■ Task brief:
Reproduce every entry exactly as shown.
** Supplied data follows **
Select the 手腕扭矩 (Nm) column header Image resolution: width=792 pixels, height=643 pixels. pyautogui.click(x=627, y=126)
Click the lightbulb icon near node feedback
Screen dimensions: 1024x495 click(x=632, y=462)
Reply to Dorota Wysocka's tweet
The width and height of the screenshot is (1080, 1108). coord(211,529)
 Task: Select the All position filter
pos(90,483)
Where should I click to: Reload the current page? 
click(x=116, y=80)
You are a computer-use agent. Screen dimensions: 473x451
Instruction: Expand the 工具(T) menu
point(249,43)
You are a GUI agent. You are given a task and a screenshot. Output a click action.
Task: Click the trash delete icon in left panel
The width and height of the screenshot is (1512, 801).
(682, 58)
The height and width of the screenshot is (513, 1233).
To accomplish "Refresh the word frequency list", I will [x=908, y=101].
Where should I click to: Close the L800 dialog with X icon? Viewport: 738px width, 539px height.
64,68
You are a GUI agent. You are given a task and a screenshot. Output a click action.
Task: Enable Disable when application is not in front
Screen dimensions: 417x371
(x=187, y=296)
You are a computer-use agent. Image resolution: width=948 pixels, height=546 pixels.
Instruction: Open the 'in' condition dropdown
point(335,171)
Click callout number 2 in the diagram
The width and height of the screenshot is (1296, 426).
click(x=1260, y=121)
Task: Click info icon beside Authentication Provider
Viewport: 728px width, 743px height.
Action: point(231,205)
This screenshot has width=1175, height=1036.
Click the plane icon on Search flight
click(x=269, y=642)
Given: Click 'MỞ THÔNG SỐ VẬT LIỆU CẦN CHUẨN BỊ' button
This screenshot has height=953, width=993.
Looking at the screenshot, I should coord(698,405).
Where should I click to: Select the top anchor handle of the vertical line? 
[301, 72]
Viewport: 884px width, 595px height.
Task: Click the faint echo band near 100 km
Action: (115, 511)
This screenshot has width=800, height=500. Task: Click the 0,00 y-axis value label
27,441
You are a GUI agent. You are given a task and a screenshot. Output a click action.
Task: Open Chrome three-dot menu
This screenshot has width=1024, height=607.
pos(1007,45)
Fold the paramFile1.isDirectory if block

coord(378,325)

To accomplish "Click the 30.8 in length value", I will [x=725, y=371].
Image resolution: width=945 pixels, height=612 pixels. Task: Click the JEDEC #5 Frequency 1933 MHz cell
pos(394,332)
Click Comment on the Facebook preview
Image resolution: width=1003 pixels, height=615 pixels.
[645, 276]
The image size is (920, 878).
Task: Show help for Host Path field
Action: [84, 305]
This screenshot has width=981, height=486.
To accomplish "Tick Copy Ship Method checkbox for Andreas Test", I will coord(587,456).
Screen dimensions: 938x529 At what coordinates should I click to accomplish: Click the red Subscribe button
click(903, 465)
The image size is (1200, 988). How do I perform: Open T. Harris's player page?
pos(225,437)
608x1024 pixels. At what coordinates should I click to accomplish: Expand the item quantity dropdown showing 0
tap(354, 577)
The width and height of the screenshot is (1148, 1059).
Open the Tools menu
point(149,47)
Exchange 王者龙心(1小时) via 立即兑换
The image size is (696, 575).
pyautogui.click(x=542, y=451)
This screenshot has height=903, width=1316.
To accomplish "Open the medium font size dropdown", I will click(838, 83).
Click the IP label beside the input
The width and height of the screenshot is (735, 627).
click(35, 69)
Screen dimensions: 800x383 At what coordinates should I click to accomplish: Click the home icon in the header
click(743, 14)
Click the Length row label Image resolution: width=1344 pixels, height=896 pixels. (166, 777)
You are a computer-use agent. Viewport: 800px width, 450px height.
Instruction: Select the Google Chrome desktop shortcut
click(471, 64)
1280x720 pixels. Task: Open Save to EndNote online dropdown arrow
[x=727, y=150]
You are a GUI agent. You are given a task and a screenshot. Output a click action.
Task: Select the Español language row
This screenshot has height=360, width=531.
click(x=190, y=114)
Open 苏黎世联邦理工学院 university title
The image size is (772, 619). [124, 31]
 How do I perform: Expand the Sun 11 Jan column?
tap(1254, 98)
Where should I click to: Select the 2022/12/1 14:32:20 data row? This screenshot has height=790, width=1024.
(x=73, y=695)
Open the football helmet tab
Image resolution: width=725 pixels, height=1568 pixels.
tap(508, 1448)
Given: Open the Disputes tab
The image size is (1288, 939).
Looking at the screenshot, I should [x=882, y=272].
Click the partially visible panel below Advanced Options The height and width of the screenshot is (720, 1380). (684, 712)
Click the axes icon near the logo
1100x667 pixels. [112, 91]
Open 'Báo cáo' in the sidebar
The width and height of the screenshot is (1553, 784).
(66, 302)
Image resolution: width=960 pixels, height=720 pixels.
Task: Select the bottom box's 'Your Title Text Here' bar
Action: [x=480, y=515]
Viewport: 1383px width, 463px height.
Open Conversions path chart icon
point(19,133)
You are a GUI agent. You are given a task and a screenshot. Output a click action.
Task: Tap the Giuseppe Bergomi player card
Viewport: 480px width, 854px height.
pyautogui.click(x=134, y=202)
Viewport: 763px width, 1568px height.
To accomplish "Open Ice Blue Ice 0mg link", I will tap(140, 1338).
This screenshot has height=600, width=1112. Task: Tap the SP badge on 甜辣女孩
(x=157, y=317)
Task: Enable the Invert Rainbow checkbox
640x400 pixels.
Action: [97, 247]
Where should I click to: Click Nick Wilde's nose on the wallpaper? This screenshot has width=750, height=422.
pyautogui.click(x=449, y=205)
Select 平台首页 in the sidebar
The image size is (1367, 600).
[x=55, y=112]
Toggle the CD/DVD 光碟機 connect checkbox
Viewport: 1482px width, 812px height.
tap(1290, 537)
** End of Supplied data **
■ Solution to this exercise:
Select the 手腕扭矩 (Nm) column header Image resolution: width=792 pixels, height=643 pixels. pyautogui.click(x=627, y=126)
Click the lightbulb icon near node feedback
Screen dimensions: 1024x495 click(x=632, y=462)
Reply to Dorota Wysocka's tweet
The width and height of the screenshot is (1080, 1108). coord(211,529)
 Task: Select the All position filter
pos(90,483)
Where should I click to: Reload the current page? 
click(x=116, y=80)
You are a computer-use agent. Screen dimensions: 473x451
Instruction: Expand the 工具(T) menu
point(249,43)
You are a GUI agent. You are given a task and a screenshot. Output a click action.
Task: Click the trash delete icon in left panel
The width and height of the screenshot is (1512, 801).
(682, 58)
The height and width of the screenshot is (513, 1233).
To accomplish "Refresh the word frequency list", I will [x=908, y=101].
Where should I click to: Close the L800 dialog with X icon? Viewport: 738px width, 539px height.
64,68
You are a GUI agent. You are given a task and a screenshot. Output a click action.
Task: Enable Disable when application is not in front
Screen dimensions: 417x371
(x=187, y=296)
You are a computer-use agent. Image resolution: width=948 pixels, height=546 pixels.
Instruction: Open the 'in' condition dropdown
point(335,171)
Click callout number 2 in the diagram
The width and height of the screenshot is (1296, 426).
click(x=1260, y=121)
Task: Click info icon beside Authentication Provider
Viewport: 728px width, 743px height.
Action: point(231,205)
This screenshot has width=1175, height=1036.
Click the plane icon on Search flight
click(x=269, y=642)
Given: Click 'MỞ THÔNG SỐ VẬT LIỆU CẦN CHUẨN BỊ' button
This screenshot has height=953, width=993.
Looking at the screenshot, I should coord(698,405).
Where should I click to: Select the top anchor handle of the vertical line? 
[301, 72]
Viewport: 884px width, 595px height.
Task: Click the faint echo band near 100 km
Action: (115, 511)
This screenshot has width=800, height=500. Task: Click the 0,00 y-axis value label
27,441
You are a GUI agent. You are given a task and a screenshot. Output a click action.
Task: Open Chrome three-dot menu
This screenshot has width=1024, height=607.
pos(1007,45)
Fold the paramFile1.isDirectory if block

coord(378,325)

To accomplish "Click the 30.8 in length value", I will [x=725, y=371].
Image resolution: width=945 pixels, height=612 pixels. Task: Click the JEDEC #5 Frequency 1933 MHz cell
pos(394,332)
Click Comment on the Facebook preview
Image resolution: width=1003 pixels, height=615 pixels.
[645, 276]
The image size is (920, 878).
Task: Show help for Host Path field
Action: [84, 305]
This screenshot has width=981, height=486.
To accomplish "Tick Copy Ship Method checkbox for Andreas Test", I will coord(587,456).
Screen dimensions: 938x529 At what coordinates should I click to accomplish: Click the red Subscribe button
click(903, 465)
The image size is (1200, 988). How do I perform: Open T. Harris's player page?
pos(225,437)
608x1024 pixels. At what coordinates should I click to accomplish: Expand the item quantity dropdown showing 0
tap(354, 577)
The width and height of the screenshot is (1148, 1059).
Open the Tools menu
point(149,47)
Exchange 王者龙心(1小时) via 立即兑换
The image size is (696, 575).
pyautogui.click(x=542, y=451)
This screenshot has height=903, width=1316.
To accomplish "Open the medium font size dropdown", I will click(838, 83).
Click the IP label beside the input
The width and height of the screenshot is (735, 627).
click(35, 69)
Screen dimensions: 800x383 At what coordinates should I click to accomplish: Click the home icon in the header
click(743, 14)
Click the Length row label Image resolution: width=1344 pixels, height=896 pixels. (166, 777)
You are a computer-use agent. Viewport: 800px width, 450px height.
Instruction: Select the Google Chrome desktop shortcut
click(471, 64)
1280x720 pixels. Task: Open Save to EndNote online dropdown arrow
[x=727, y=150]
You are a GUI agent. You are given a task and a screenshot. Output a click action.
Task: Select the Español language row
This screenshot has height=360, width=531.
click(x=190, y=114)
Open 苏黎世联邦理工学院 university title
The image size is (772, 619). [124, 31]
 How do I perform: Expand the Sun 11 Jan column?
tap(1254, 98)
Where should I click to: Select the 2022/12/1 14:32:20 data row? This screenshot has height=790, width=1024.
(x=73, y=695)
Open the football helmet tab
Image resolution: width=725 pixels, height=1568 pixels.
tap(508, 1448)
Given: Open the Disputes tab
The image size is (1288, 939).
Looking at the screenshot, I should [x=882, y=272].
Click the partially visible panel below Advanced Options The height and width of the screenshot is (720, 1380). (684, 712)
Click the axes icon near the logo
1100x667 pixels. [112, 91]
Open 'Báo cáo' in the sidebar
The width and height of the screenshot is (1553, 784).
(66, 302)
Image resolution: width=960 pixels, height=720 pixels.
Task: Select the bottom box's 'Your Title Text Here' bar
Action: [x=480, y=515]
Viewport: 1383px width, 463px height.
Open Conversions path chart icon
point(19,133)
You are a GUI agent. You are given a task and a screenshot. Output a click action.
Task: Tap the Giuseppe Bergomi player card
Viewport: 480px width, 854px height.
pyautogui.click(x=134, y=202)
Viewport: 763px width, 1568px height.
To accomplish "Open Ice Blue Ice 0mg link", I will tap(140, 1338).
This screenshot has height=600, width=1112. Task: Tap the SP badge on 甜辣女孩
(x=157, y=317)
Task: Enable the Invert Rainbow checkbox
640x400 pixels.
Action: [97, 247]
Where should I click to: Click Nick Wilde's nose on the wallpaper? This screenshot has width=750, height=422.
pyautogui.click(x=449, y=205)
Select 平台首页 in the sidebar
The image size is (1367, 600).
[x=55, y=112]
Toggle the CD/DVD 光碟機 connect checkbox
Viewport: 1482px width, 812px height.
tap(1290, 537)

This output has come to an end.